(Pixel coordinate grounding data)

——

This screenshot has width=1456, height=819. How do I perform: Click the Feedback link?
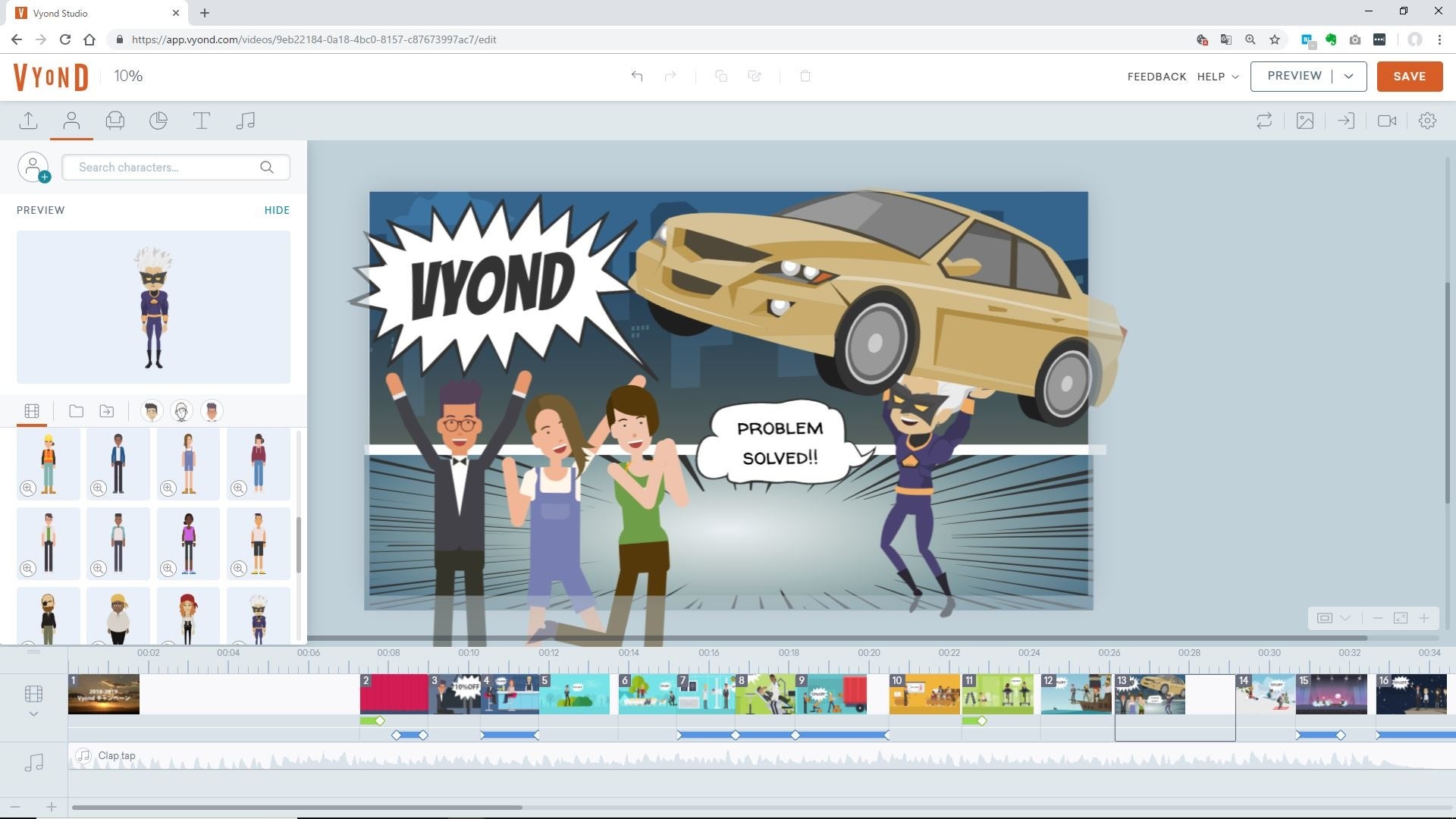[x=1156, y=77]
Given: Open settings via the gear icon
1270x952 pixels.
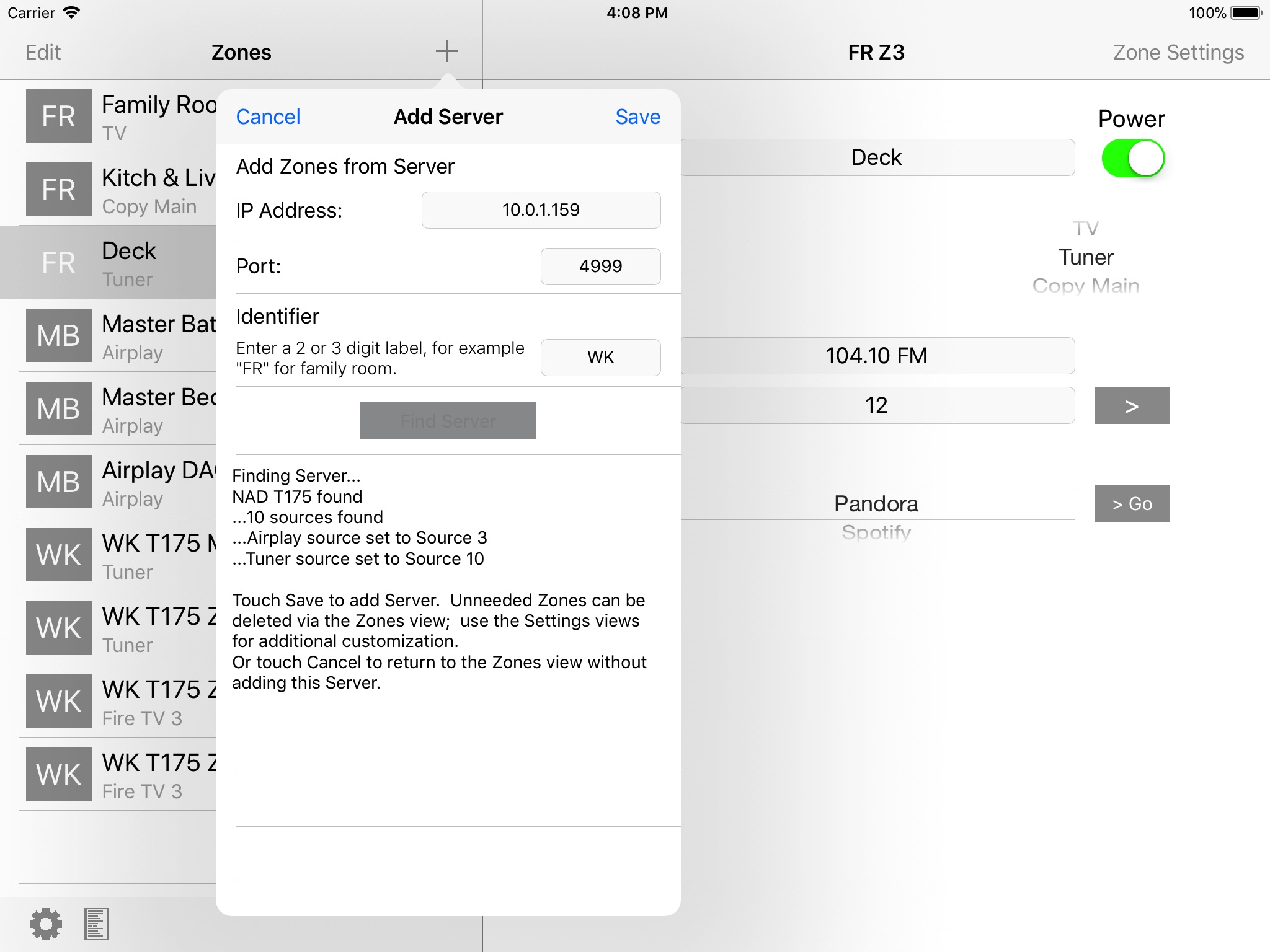Looking at the screenshot, I should (46, 924).
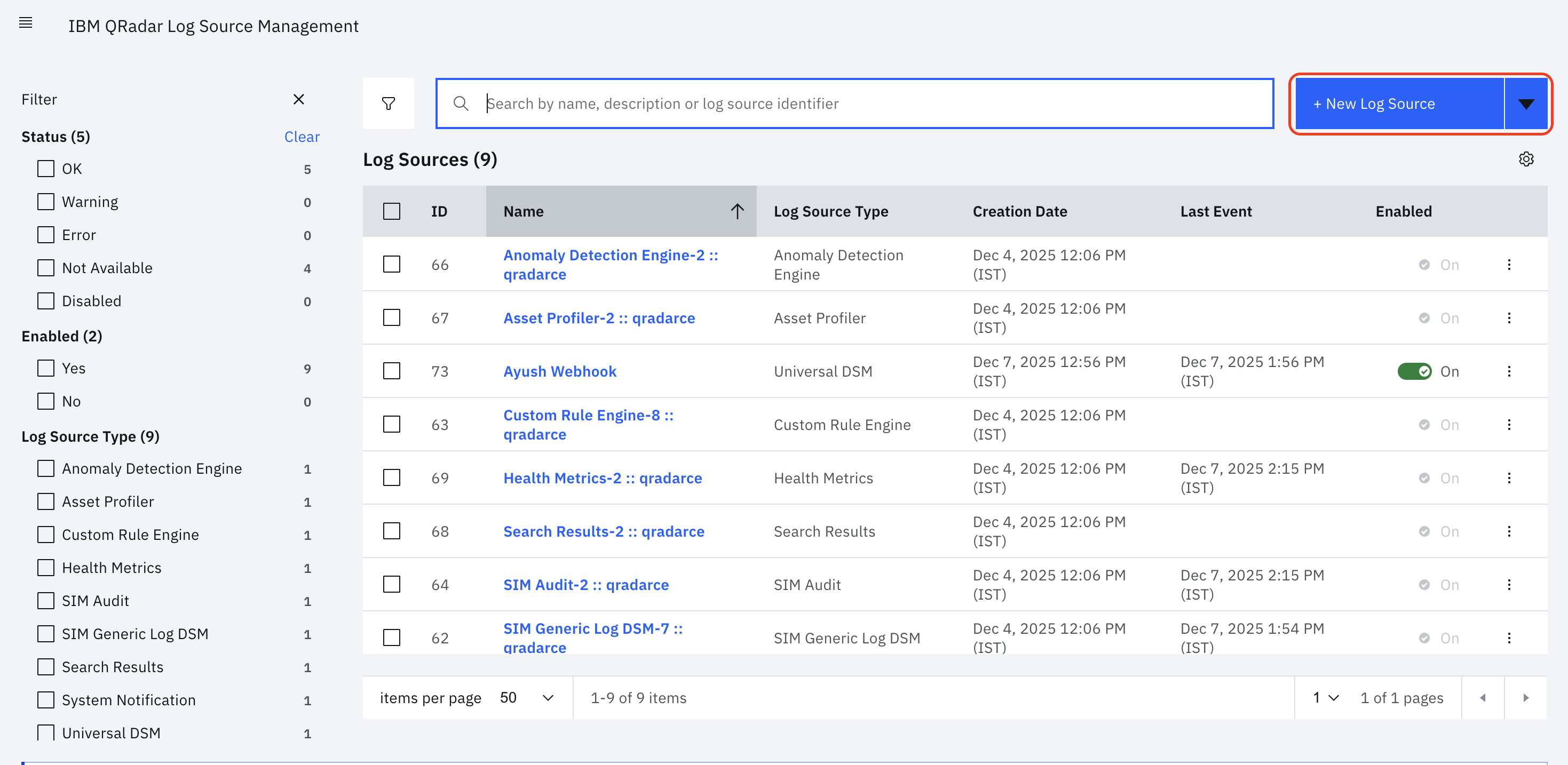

——

## PROBLEM DESCRIPTION
Copy each entry exactly as written. Images should not appear in the copy.

## THE ANSWER
This screenshot has width=1456, height=819. How do I perform: Click the Feedback link?
[x=1156, y=77]
Given: Open settings via the gear icon
1270x952 pixels.
Looking at the screenshot, I should (46, 924).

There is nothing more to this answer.